Amazon shares have been trading at a record high. They hit $1,083.31 at about noon Thursday. According to securities filings, Bezos owns about 80 million shares, or 17 per cent; those shares were valued at more than $87 billion at the peak. Bezos also owns The Washington Post through a holding company.
Forbes said Bezos’ net worth was about $90.6 billion when the market opened Thursday. Gates had $90.1 billion. Forbes said Gates would have been the undisputed leader had he not given billions of dollars away to various philanthropic causes. Bezos issued a request for philanthropic ideas in a tweet in June, just before Amazon announced a $13.7 billion deal for organic grocer Whole Foods.
The changes in Bezos’ fortune coincided with Amazon’s report of a 77 per cent decline in quarterly profit on heavy spending. Shares fell another 2 per cent in after-markets trading as the company missed Wall Street’s expectations on profit.
Amazon said it earned $197 million, or 40 cents per share, in the second quarter, down from $857 million, or $1.78 per share, a year ago. Analysts surveyed by Zacks investment Research were expecting earnings of $1.40 per share on revenue.

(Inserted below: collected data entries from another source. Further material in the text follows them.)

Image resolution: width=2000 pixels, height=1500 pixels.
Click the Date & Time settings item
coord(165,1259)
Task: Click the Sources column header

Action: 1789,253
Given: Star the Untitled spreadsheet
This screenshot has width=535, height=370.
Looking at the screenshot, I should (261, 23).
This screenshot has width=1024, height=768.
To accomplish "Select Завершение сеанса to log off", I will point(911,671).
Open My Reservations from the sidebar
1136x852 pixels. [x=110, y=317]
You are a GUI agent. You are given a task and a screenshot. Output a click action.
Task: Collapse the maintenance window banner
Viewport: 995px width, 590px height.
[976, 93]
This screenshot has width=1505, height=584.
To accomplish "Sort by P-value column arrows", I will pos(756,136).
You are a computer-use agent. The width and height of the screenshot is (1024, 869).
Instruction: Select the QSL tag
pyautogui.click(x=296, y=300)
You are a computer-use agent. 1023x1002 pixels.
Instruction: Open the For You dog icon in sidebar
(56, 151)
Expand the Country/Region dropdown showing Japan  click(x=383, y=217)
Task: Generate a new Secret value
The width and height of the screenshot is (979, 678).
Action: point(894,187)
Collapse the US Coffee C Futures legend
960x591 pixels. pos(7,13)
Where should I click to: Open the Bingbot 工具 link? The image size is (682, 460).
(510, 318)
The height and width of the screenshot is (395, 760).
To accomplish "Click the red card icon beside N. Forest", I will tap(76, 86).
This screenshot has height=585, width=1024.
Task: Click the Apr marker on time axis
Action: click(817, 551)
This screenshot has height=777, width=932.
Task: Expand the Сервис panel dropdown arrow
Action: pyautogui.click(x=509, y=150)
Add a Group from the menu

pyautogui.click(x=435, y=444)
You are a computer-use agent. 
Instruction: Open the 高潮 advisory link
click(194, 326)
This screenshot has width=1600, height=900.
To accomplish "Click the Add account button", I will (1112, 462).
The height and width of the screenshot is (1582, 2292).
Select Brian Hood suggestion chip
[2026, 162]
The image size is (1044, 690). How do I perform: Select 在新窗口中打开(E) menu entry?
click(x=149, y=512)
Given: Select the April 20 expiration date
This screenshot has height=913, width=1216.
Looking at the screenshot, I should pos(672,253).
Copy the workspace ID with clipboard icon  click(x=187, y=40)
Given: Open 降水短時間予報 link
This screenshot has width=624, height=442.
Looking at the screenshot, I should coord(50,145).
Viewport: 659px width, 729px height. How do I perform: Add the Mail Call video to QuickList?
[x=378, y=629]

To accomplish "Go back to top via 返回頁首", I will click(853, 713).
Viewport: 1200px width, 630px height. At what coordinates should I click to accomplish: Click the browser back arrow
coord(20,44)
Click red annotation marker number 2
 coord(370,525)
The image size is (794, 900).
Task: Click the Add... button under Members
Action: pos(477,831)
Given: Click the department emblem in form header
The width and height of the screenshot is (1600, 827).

Revenue grew 25 per cent to $38 billion, compared with $30 billion a year ago. That topped expectations of $37.2 billion.
But Amazon has long been known for investing the money it makes back into its businesses. For the second quarter, Amazon reported operating expenses of $37 billion, a 28 per cent increase from a year earlier.
Part of Amazon’s spending involves opening new warehouses and filling them with employees. On Wednesday, Amazon said it plans to hire thousands of warehouse workers on the spot at job fairs across the country. Nearly 40,000 of the 50,000 jobs will be full time, and most of them will count toward Amazon’s previously announced goal of adding 100,000 full-time workers by the middle of next year.
And Amazon will be spending even more to buy Whole Foods if the deal goes through, as expected.